Un digger tout azimut
Lorsque Julien part en voyage pour trouver de nouvelles références musicales, il écoute tout sur place. « Je me balade avec mon pick-up et ma platine portable pour écouter des références locales. C’est une manière de rencontrer les gens localement, de partager et d’acheter de la musique ».
Pour la réédition, Hot Casa se fixe deux objectifs précis : une pochette faite à l’identique du disque original et un son le plus proche possible de l’époque et des conditions dans lesquels il a été enregistré initialement. Pour le groupe Vaudou Game, Hot Casa veut avoir un son qui ressemble le plus possible à la funk Togolaise des années 70.
Concernant la clientèle de cette réédition de disques, « 70 à 80% des ventes de disques des artistes que nous produisons se font par des acheteurs étrangers. Ce qui est drôle, c’est que même DjeuhDjoah & lieutenant Nicholson qui font de la chanson française, 60 % de leurs streams viennent d’auditeurs anglais, japonais ou américains » remarque le fondateur du label. Du côté de la vente des rééditions de disques, Julien décrit une petite niche implantée en France, mais la plupart des acheteurs sont également étrangers.
Le petit label indépendant face aux grandes Majors
Depuis le retour de la musique physique, matérialisée par le vinyle qui prend une expansion phénoménale depuis quelques années, rend mécaniquement la production du 45 tour plus compliquée pour les petits labels indépendants comme Hot Casa Records.
Nous sommes dépendants des Majors qui ont réinvesti dans le vinyle,
et qui bloquent les presses à vinyle. Avec leur force financière,
une major peut produire un disque à plus d’un million d’exemplaires,
alors que nous sommes entre 1 500 et 2000 copies.
Julien.
Le rapport de forces inégal les pousse à avoir des délais monstrueux pour pouvoir presser leurs disques. Il faut jusqu’à 8 mois pour que le vinyle soit enfin produit.

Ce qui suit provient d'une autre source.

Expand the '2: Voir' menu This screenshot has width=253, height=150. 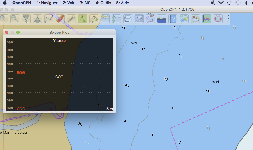[x=69, y=3]
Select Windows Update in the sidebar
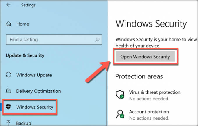This screenshot has width=198, height=126. [34, 75]
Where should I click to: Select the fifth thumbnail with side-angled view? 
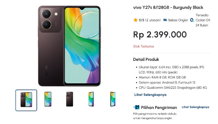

Pour lutter contre ces attentes, le label s’organise en multipliant ses contacts avec des petites structures à travers la France. « Vu la catastrophe que ça a été, nous avons aussi un presseur appelé Optimal en Allemagne » reconnait Julien.
A cause de l’inflation et la hausse des matériaux, le prix de pressage a augmenté de 40% en un an et demi ! « Le carton, le galvano qui est fait à base de nickel, le vinyle est fabriqué à 60% de pétrole, que des matériaux et produits qui ont fortement augmenté récemment. Nous devons recalculer nos royalties, ça peut être un calcul assez compliqué ».
Malgré des délais et des estimations de sorties fastidieux, Julien est heureux de s’occuper d’artistes qu’il affectionne, même si la production est chronophage et peu rentable : « L’édition est aujourd’hui devenue le moyen pour dégoter plus facilement de l’argent » insiste optimiste ce passionné de musiques.
La mise en avant des diffusions publiques comme les synchros, les placements radio ou dans des films de cinéma,
ce sont ces 30 secondes qui te permettent de dégager un revenu conséquent.
Julien.
Après de prochaines rééditions de disques comme la compil Abidjan Funk par exemple, et sa participation au Paris Loves Vinyl #10 (29 janvier), Julien repartira à Lomé au Togo en avril 2023 pour enregistrer le nouvel album de Vaudou Game, lorsque le groupe sera entre deux tournées.
Un programme bien chargé pour Hot Casa Records qui proposera des nouveautés musicales afin de rentrer dans une nouvelle décade de la meilleure des manières.